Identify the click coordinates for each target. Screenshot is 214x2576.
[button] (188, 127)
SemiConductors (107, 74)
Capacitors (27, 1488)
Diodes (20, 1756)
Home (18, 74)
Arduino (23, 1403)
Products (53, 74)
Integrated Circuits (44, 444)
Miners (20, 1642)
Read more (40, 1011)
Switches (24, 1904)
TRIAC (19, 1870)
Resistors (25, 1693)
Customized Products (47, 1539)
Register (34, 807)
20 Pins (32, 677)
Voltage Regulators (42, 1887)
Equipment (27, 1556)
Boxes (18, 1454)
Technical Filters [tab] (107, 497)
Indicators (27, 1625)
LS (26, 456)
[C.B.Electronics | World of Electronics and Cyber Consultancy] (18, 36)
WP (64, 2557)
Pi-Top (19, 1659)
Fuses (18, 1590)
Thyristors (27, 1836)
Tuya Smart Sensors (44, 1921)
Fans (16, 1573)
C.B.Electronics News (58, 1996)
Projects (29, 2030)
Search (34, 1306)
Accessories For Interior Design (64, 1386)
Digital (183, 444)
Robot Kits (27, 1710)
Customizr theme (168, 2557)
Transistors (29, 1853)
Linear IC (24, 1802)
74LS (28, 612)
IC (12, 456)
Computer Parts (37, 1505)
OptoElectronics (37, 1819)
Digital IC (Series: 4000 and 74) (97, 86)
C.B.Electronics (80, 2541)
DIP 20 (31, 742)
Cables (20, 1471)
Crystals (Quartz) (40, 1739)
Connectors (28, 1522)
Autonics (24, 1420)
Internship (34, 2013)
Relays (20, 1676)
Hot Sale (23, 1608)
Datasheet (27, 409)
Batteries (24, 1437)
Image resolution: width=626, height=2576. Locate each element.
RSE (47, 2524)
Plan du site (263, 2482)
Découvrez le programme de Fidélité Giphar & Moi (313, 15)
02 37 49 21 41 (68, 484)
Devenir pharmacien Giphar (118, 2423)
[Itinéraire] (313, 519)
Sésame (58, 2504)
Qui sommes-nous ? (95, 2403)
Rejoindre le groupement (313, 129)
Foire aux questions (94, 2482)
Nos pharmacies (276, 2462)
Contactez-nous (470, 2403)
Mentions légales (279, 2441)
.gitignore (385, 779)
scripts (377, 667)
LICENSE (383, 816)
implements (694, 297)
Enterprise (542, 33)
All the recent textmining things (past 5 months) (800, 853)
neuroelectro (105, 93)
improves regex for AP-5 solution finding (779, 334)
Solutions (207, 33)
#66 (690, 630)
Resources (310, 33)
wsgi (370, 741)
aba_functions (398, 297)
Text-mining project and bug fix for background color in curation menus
-*-*-
Exercise description
Would you please return all of the data exactly?

Output for this task
Identify the click coordinates for each target. Screenshot is 214x2576.
[button] (188, 127)
SemiConductors (107, 74)
Capacitors (27, 1488)
Diodes (20, 1756)
Home (18, 74)
Arduino (23, 1403)
Products (53, 74)
Integrated Circuits (44, 444)
Miners (20, 1642)
Read more (40, 1011)
Switches (24, 1904)
TRIAC (19, 1870)
Resistors (25, 1693)
Customized Products (47, 1539)
Register (34, 807)
20 Pins (32, 677)
Voltage Regulators (42, 1887)
Equipment (27, 1556)
Boxes (18, 1454)
Technical Filters [tab] (107, 497)
Indicators (27, 1625)
LS (26, 456)
[C.B.Electronics | World of Electronics and Cyber Consultancy] (18, 36)
WP (64, 2557)
Pi-Top (19, 1659)
Fuses (18, 1590)
Thyristors (27, 1836)
Tuya Smart Sensors (44, 1921)
Fans (16, 1573)
C.B.Electronics News (58, 1996)
Projects (29, 2030)
Search (34, 1306)
Accessories For Interior Design (64, 1386)
Digital (183, 444)
Robot Kits (27, 1710)
Customizr theme (168, 2557)
Transistors (29, 1853)
Linear IC (24, 1802)
74LS (28, 612)
IC (12, 456)
Computer Parts (37, 1505)
OptoElectronics (37, 1819)
Digital IC (Series: 4000 and 74) (97, 86)
C.B.Electronics (80, 2541)
DIP 20 (31, 742)
Cables (20, 1471)
Crystals (Quartz) (40, 1739)
Connectors (28, 1522)
Autonics (24, 1420)
Internship (34, 2013)
Relays (20, 1676)
Hot Sale (23, 1608)
Datasheet (27, 409)
Batteries (24, 1437)
Image resolution: width=626, height=2576. Locate each element.
RSE (47, 2524)
Plan du site (263, 2482)
Découvrez le programme de Fidélité Giphar & Moi (313, 15)
02 37 49 21 41 (68, 484)
Devenir pharmacien Giphar (118, 2423)
[Itinéraire] (313, 519)
Sésame (58, 2504)
Qui sommes-nous ? (95, 2403)
Rejoindre le groupement (313, 129)
Foire aux questions (94, 2482)
Nos pharmacies (276, 2462)
Contactez-nous (470, 2403)
Mentions légales (279, 2441)
.gitignore (385, 779)
scripts (377, 667)
LICENSE (383, 816)
implements (694, 297)
Enterprise (542, 33)
All the recent textmining things (past 5 months) (800, 853)
neuroelectro (105, 93)
improves regex for AP-5 solution finding (779, 334)
Solutions (207, 33)
#66 (690, 630)
Resources (310, 33)
wsgi (370, 741)
aba_functions (398, 297)
Text-mining project and bug fix for background color in curation menus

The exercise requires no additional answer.